>> start
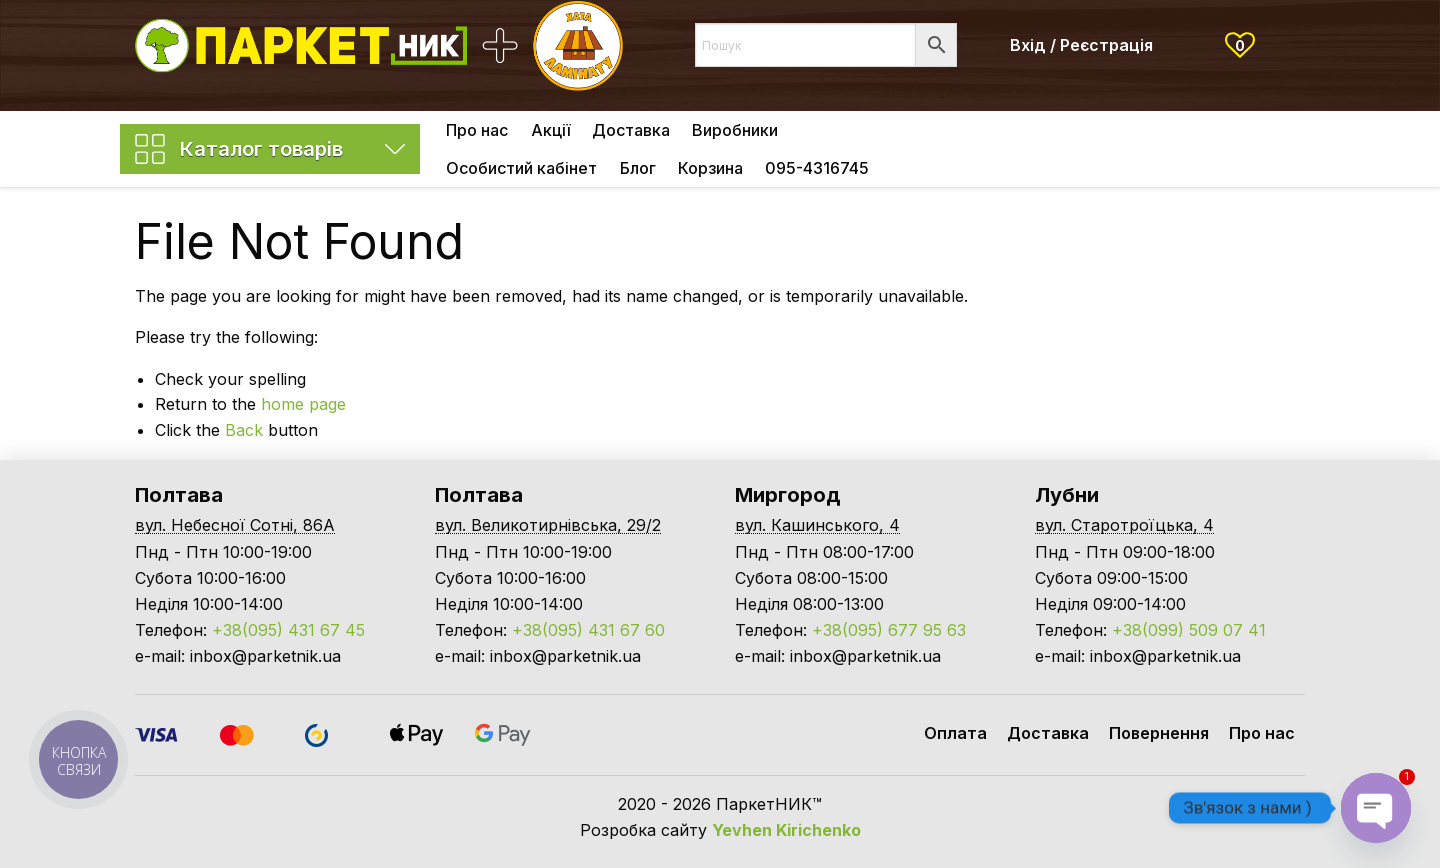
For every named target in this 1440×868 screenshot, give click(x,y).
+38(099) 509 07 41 (1189, 630)
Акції (550, 130)
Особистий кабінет (521, 168)
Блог (638, 168)
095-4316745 (817, 168)
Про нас (477, 130)
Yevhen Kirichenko (786, 830)
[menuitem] (477, 130)
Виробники (735, 130)
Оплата (955, 733)
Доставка (631, 130)
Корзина (710, 168)
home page (303, 404)
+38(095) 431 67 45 (288, 630)
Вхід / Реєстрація (1081, 45)
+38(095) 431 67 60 (588, 630)
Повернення (1159, 733)
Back (244, 430)
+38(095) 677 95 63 (889, 630)
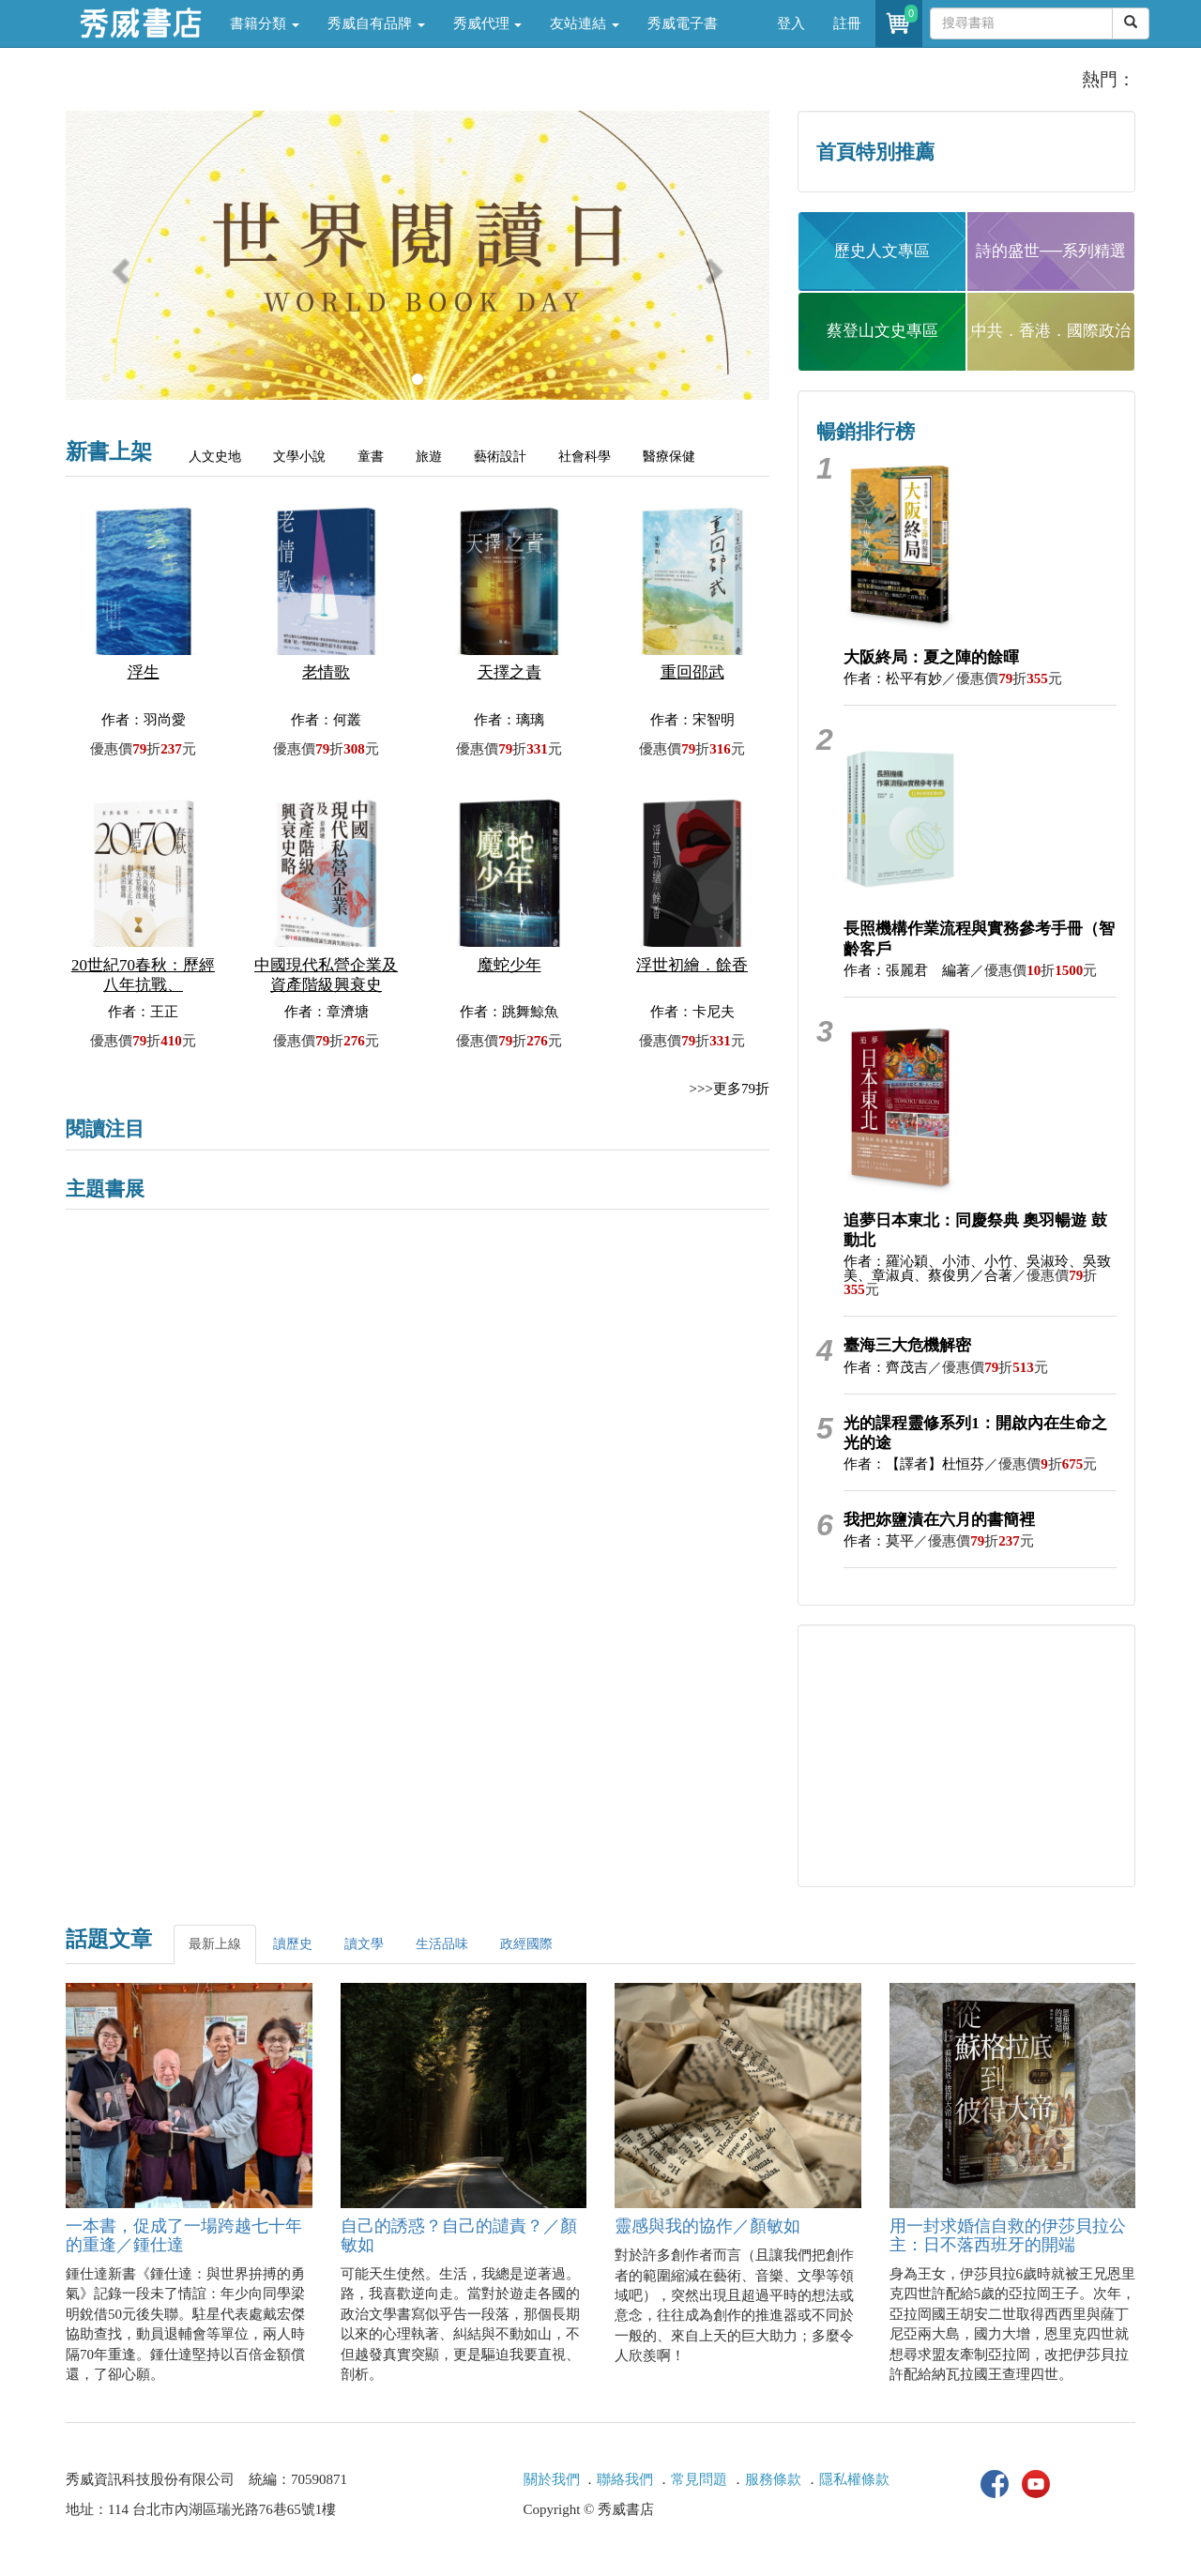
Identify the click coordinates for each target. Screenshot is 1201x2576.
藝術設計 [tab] (500, 457)
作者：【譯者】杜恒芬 (914, 1463)
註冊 (847, 23)
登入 (791, 23)
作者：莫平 (879, 1540)
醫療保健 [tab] (669, 457)
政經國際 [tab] (526, 1944)
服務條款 (773, 2479)
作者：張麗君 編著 (907, 970)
>> end
• [Written exercise]: Rewrite all the records above, swapping "home page" for "main page" and changing nothing else. Leave the pictures out.

• [Response]:
For every named target in this 1440×868 screenshot, give click(x,y).
+38(099) 509 07 41 (1189, 630)
Акції (550, 130)
Особистий кабінет (521, 168)
Блог (638, 168)
095-4316745 (817, 168)
Про нас (477, 130)
Yevhen Kirichenko (786, 830)
[menuitem] (477, 130)
Виробники (735, 130)
Оплата (955, 733)
Доставка (631, 130)
Корзина (710, 168)
main page (303, 404)
+38(095) 431 67 45 (288, 630)
Вхід / Реєстрація (1081, 45)
+38(095) 431 67 60 (588, 630)
Повернення (1159, 733)
Back (244, 430)
+38(095) 677 95 63 (889, 630)
Identify the click coordinates for each target. Screenshot is 1201x2576.
藝術設計 [tab] (500, 457)
作者：【譯者】杜恒芬 (914, 1463)
註冊 (847, 23)
登入 (791, 23)
作者：莫平 (879, 1540)
醫療保健 [tab] (669, 457)
政經國際 [tab] (526, 1944)
服務條款 (773, 2479)
作者：張麗君 編著 (907, 970)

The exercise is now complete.